The Danish luncheon and dinner habits and traditions vary from region to region. In the rural areas luncheon often is a hot meal and cold cuts with rye bread "Smørrebrød" in the evening, while eating customs in the metropolitan and city areas are opposite.

Urban Experience

The nightclubs and bars stay open until 5 or 6 in the morning, some even longer. Denmark has a very liberal alcohol culture and a strong tradition for beer breweries, although binge drinking is frowned upon and the Danish Police take driving under the influence very seriously. Inner-city areas such as Istedgade and EnghavePlads in Vesterbro, Sankt Hans Torv in Nørrebro and certain places in Frederiksberg are especially noted for their nightlife. Copenhagen has one of the highest numbers of restaurants and bars per capita in the world.

The Danish capital is known as one of the most bicycle-friendly cities in the world, with bicycles outnumbering its inhabitants. In 2012 some 36% of all working or studying city-dwellers cycled to work, school, or university. With 1.27 million Km covered every working day by Copenhagen’s cyclists (including both residents and commuters), and 75% of Copenhageners cycling throughout the year. The city’s bicycle paths are extensive and well used, boasting 400 kilometers (250 miles) of cycle lanes not shared with cars or pedestrians, and sometimes have their signal systems – giving the cyclists a lead of a couple of seconds to accelerate.

Futuristic in its visage, the Copenhagen Opera House is a true icon of the Danish capital and somewhere that should be visited by anyone who loves opera and theatre in general. The Opera House’s main stage is able to accommodate up to 1,400 people, and together with its second stage, the Opera House hosts an always impressive variety of top-rated performances. In addition to the excellent shows you can catch at the Opera House, the Restaurant Kost& Mask, which sits at the top of the Opera House’s 14 stories, serves up an ever-changing selection of mouthwatering dishes, with the fare equally focused on vitality as on taste.

Outdoors & Adventure

Denmark has some of the most beautiful beaches in Europe. With over 7,400km of coastline, choosing the best of Denmark's fine white sand, family friendly and crowd-free beaches is tough!

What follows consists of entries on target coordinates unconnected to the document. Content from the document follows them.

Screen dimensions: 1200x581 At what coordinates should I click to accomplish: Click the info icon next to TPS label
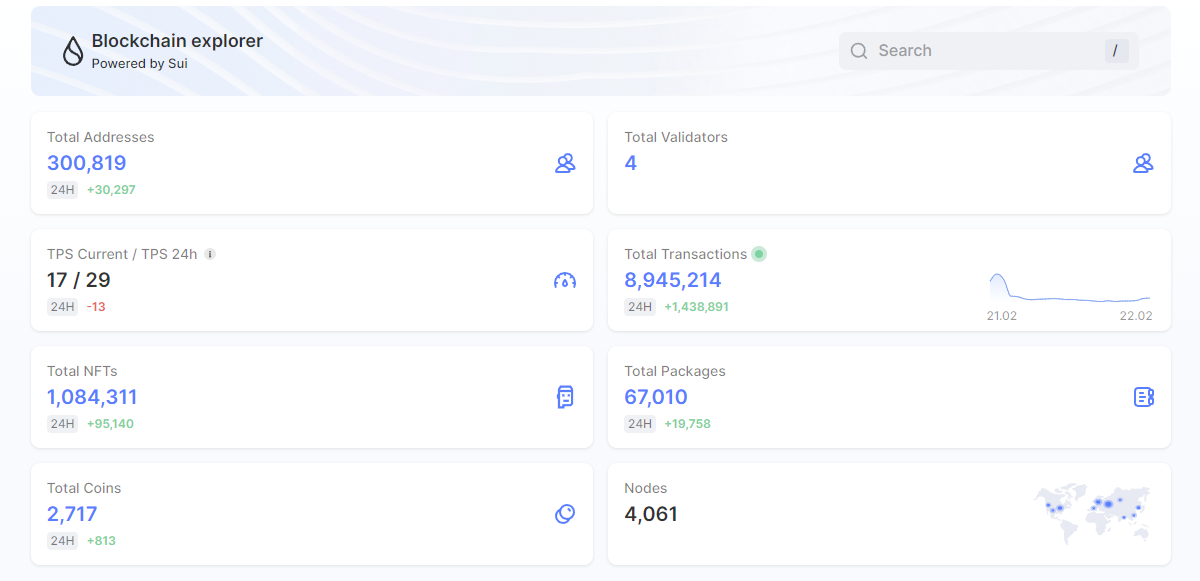pos(209,254)
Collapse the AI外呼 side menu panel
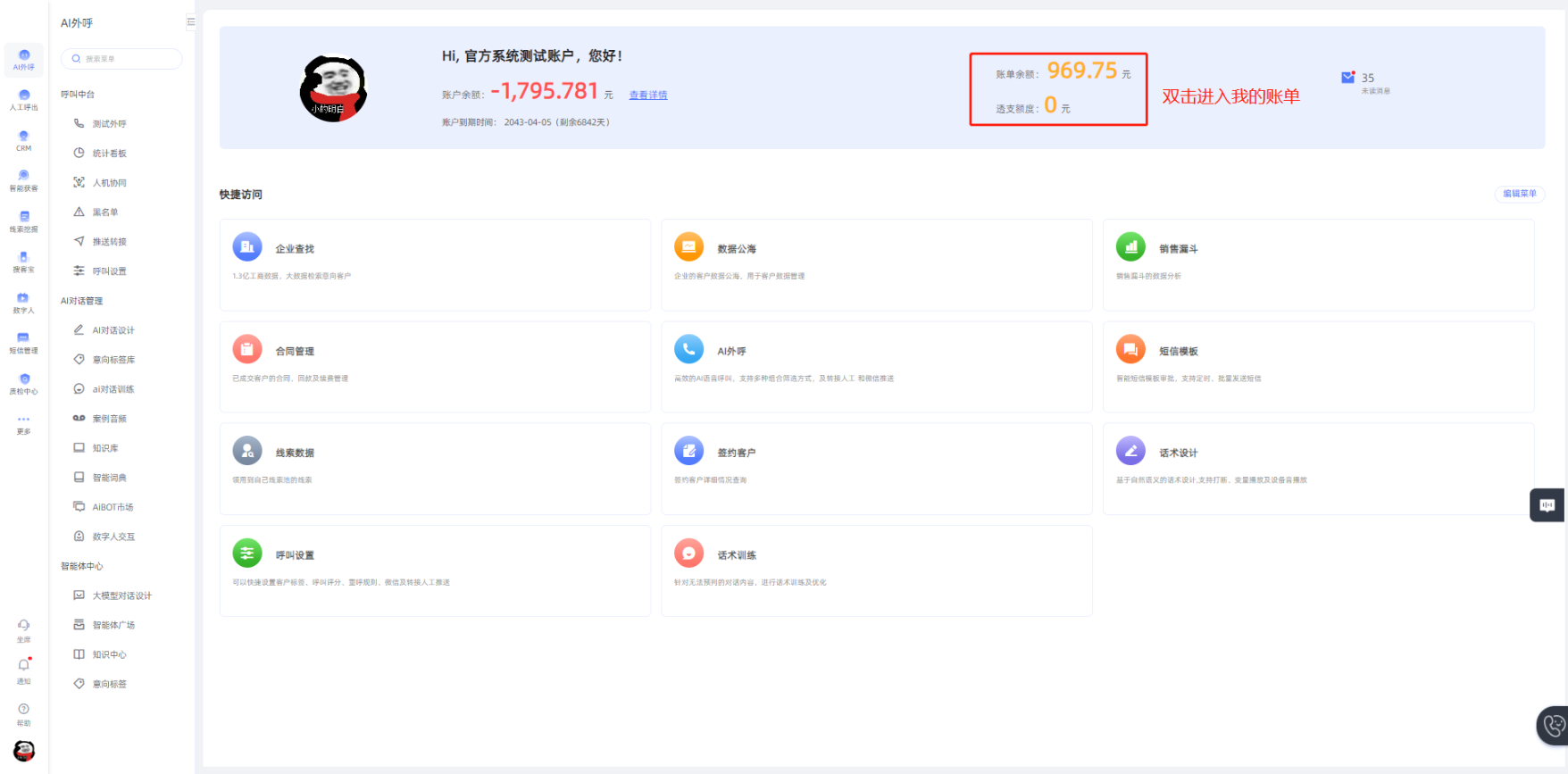This screenshot has height=774, width=1568. click(190, 22)

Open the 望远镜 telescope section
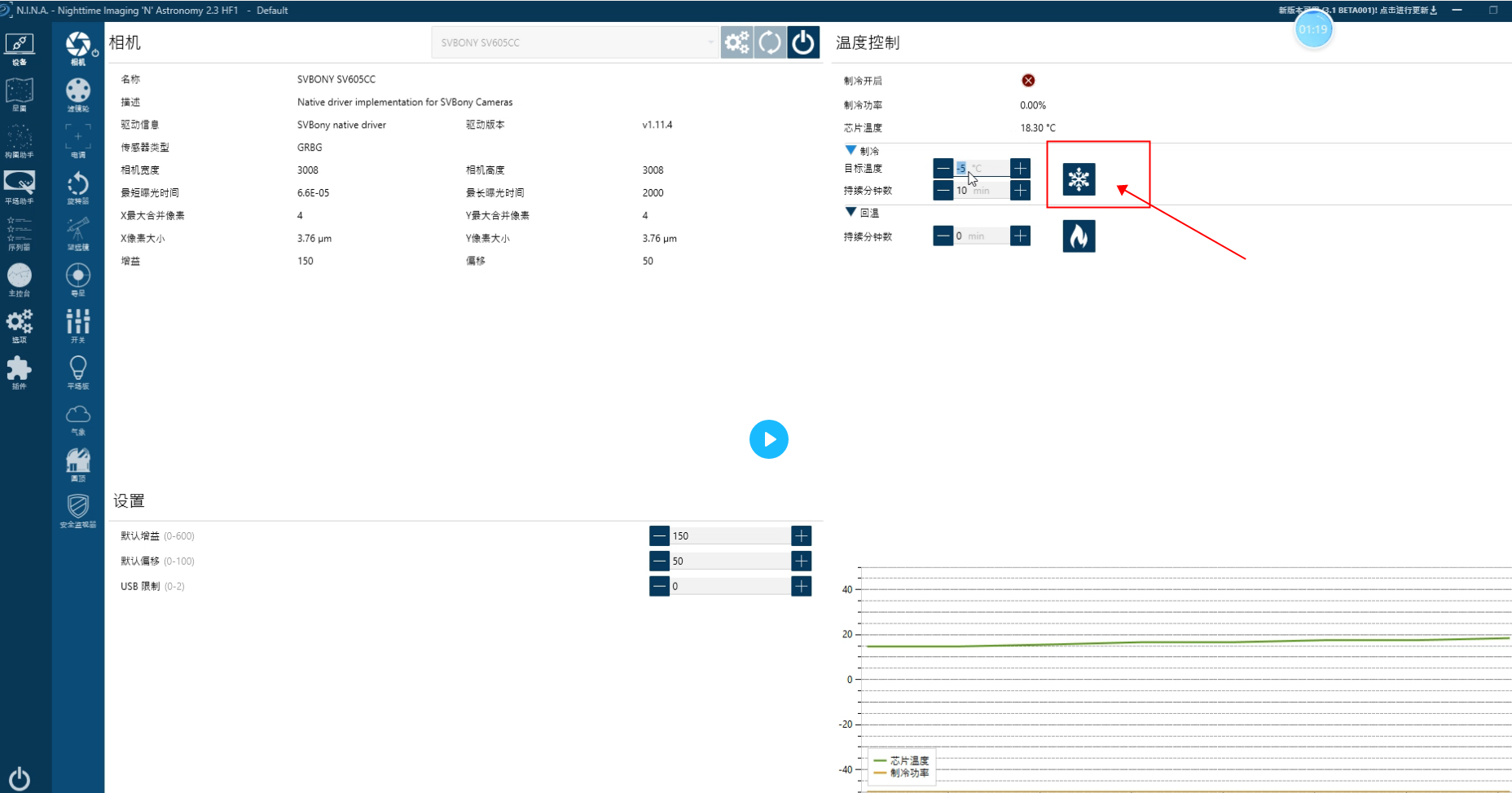(x=78, y=234)
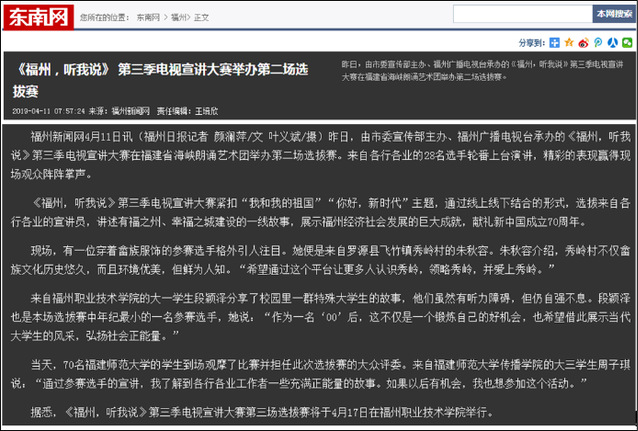Screen dimensions: 638x431
Task: Open the 福州新闻网 source link
Action: pyautogui.click(x=130, y=111)
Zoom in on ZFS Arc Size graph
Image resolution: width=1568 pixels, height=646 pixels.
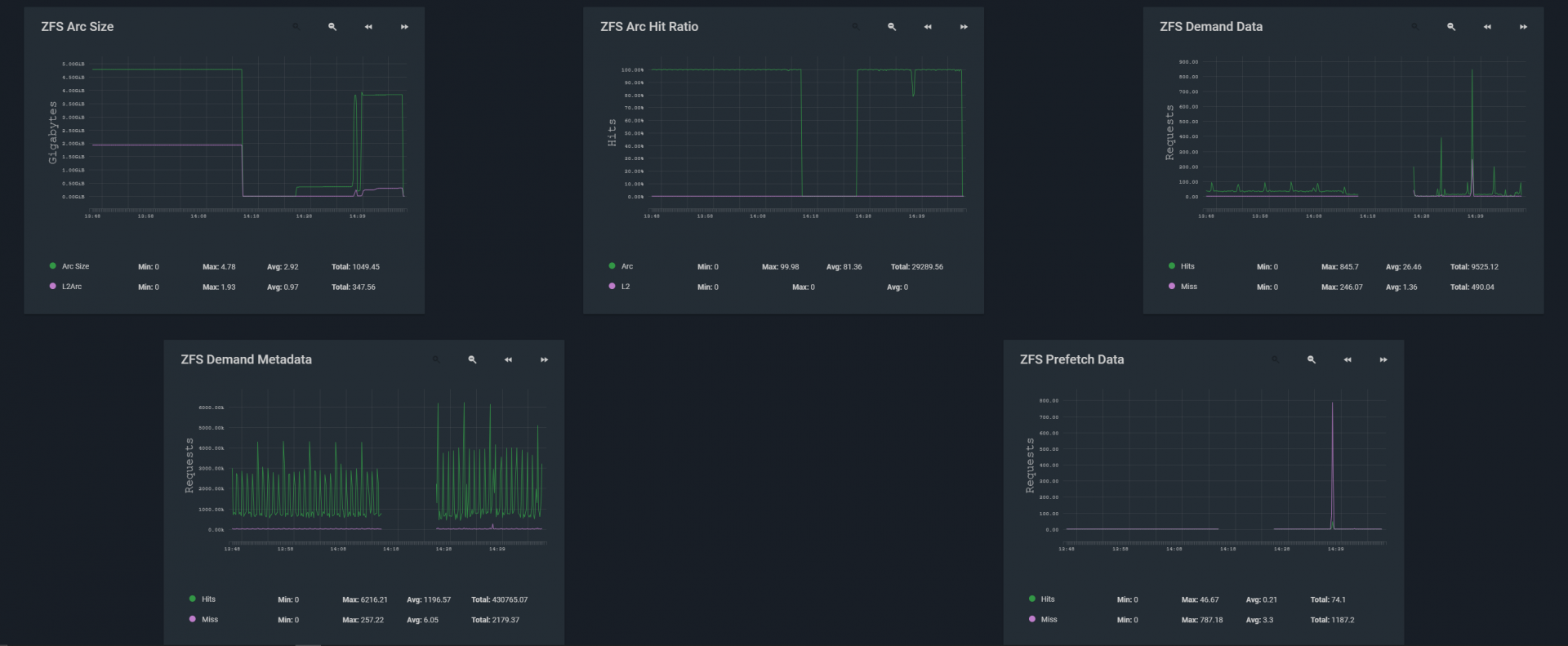tap(332, 27)
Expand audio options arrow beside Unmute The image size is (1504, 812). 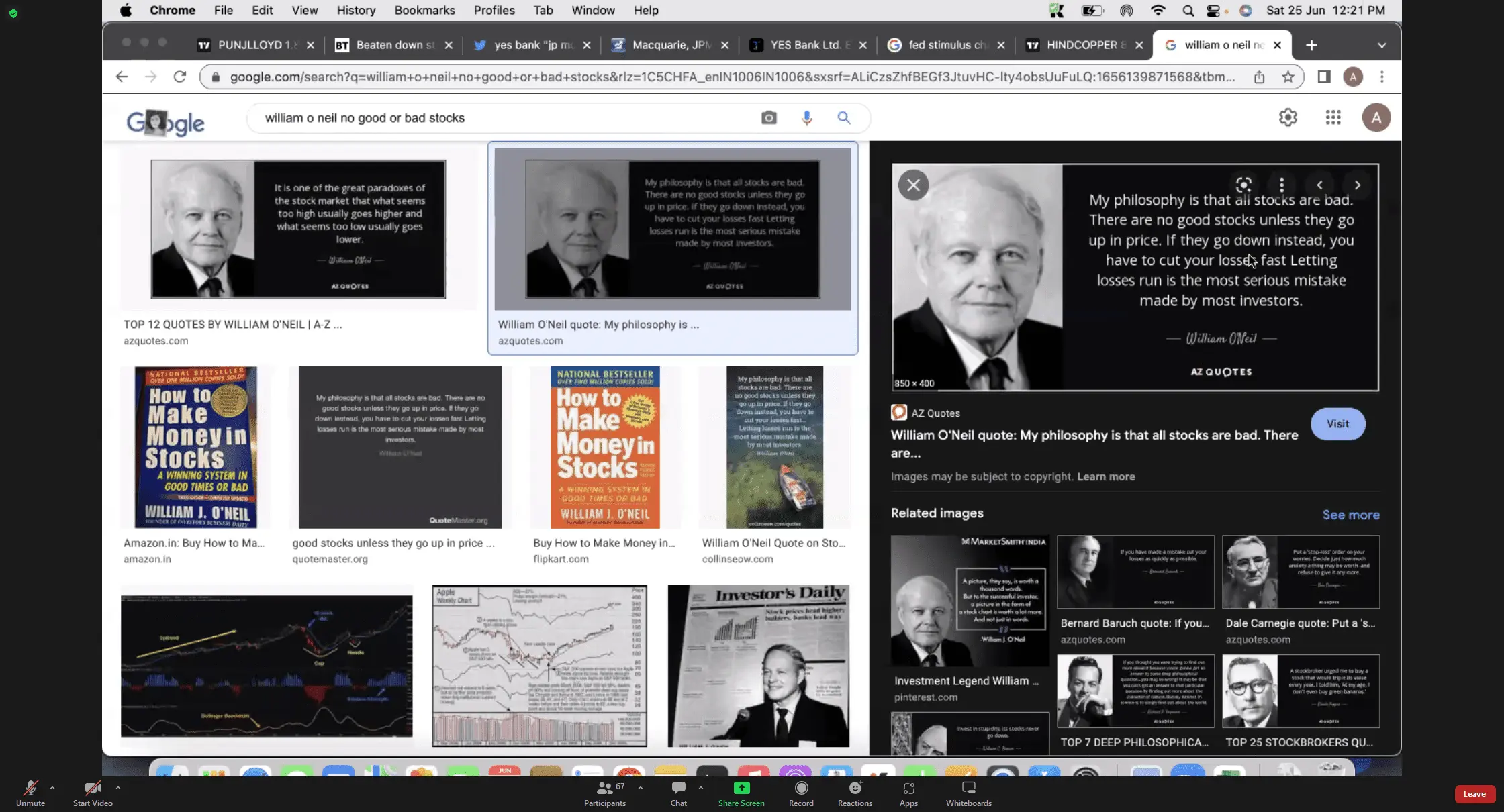click(52, 788)
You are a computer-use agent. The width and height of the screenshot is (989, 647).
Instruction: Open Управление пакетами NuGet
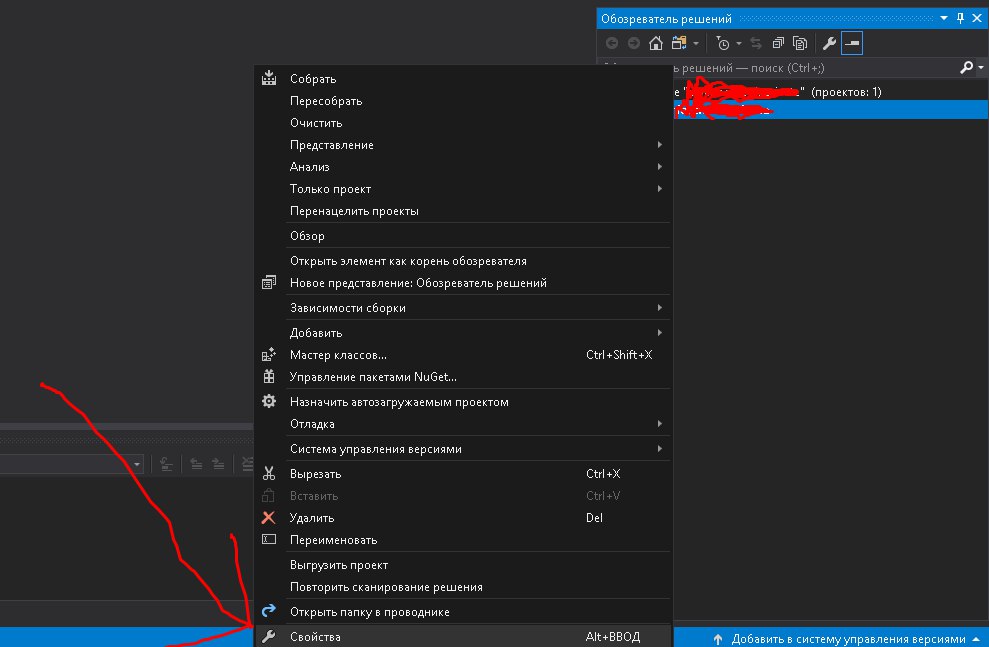click(373, 377)
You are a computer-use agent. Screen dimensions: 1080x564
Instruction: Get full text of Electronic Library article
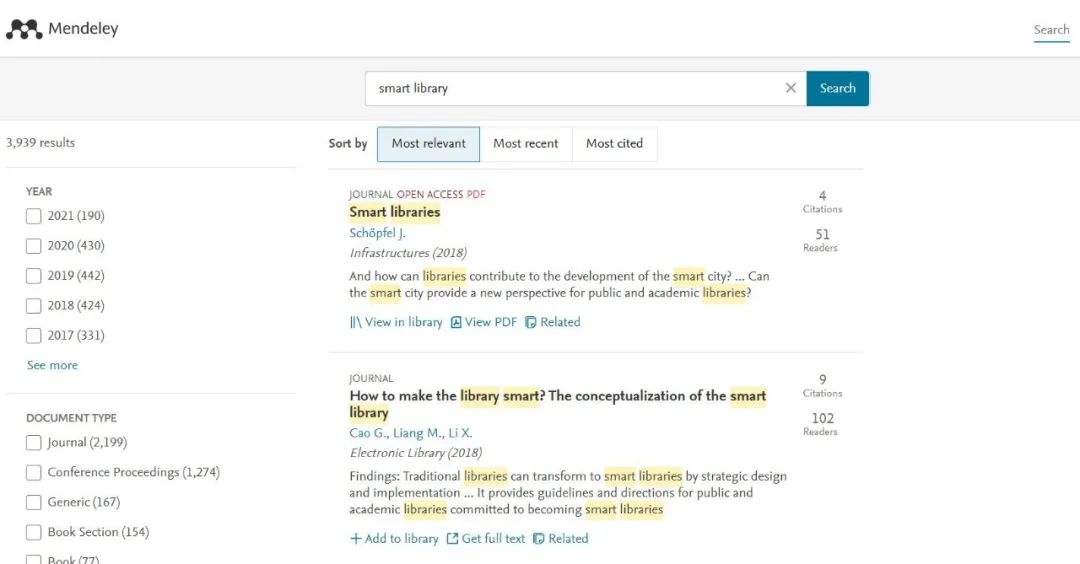(486, 538)
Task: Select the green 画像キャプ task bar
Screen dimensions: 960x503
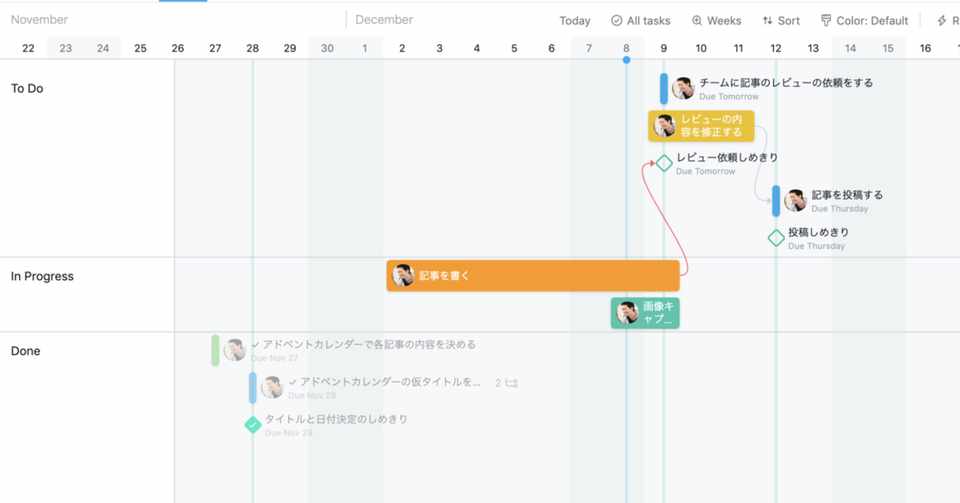Action: pos(645,313)
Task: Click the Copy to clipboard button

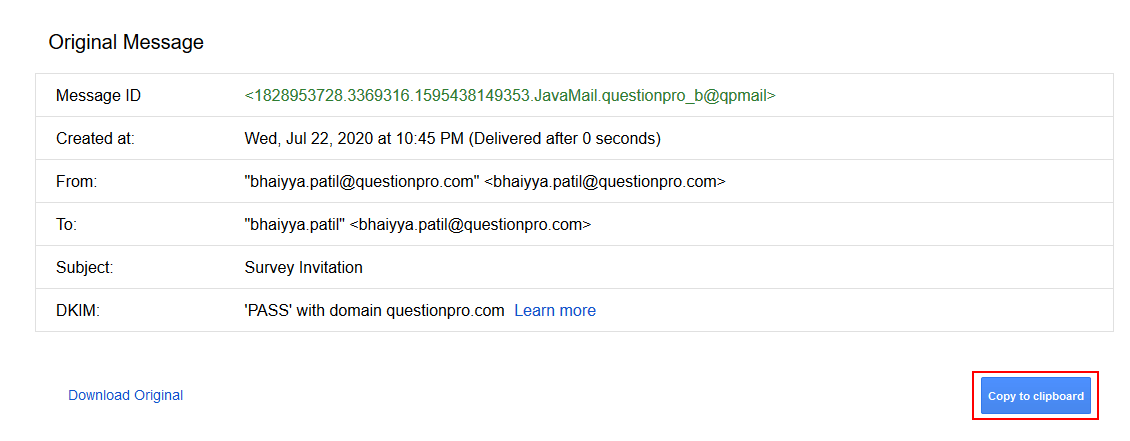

In late summer and autumn, visitors to Jaegerborg Dyrehave can witness the ferocious strutting and bellowing of stags as they compete for mates and territory. You don't have to go far from an urban center to enjoy fresh air and a chance to spot wildlife--Copenhagen Zoo offers plenty of both. Outdoor Denmark is also an ideal playground for a number of vigorous activities, including kayaking, biking, and rock climbing.

If official campsites are not your thing and you crave the serenity of a night camping in the wild, Denmark is the country for you. With over 1,000 areas for wild camping, there are a multitude of natural camping experiences waiting for you. No caravans or motorised vehicles are allowed in these places. They are pure, unspoiled spots where you must leave nothing but your own footprints behind.

Wild camping sites are often equipped with running water and toilets and around a third have shelters you can sleep in. You may only sleep a maximum of one night at each location. Be sure to read the Danish Nature Agency’s guidelines for wild camping prior to your trip.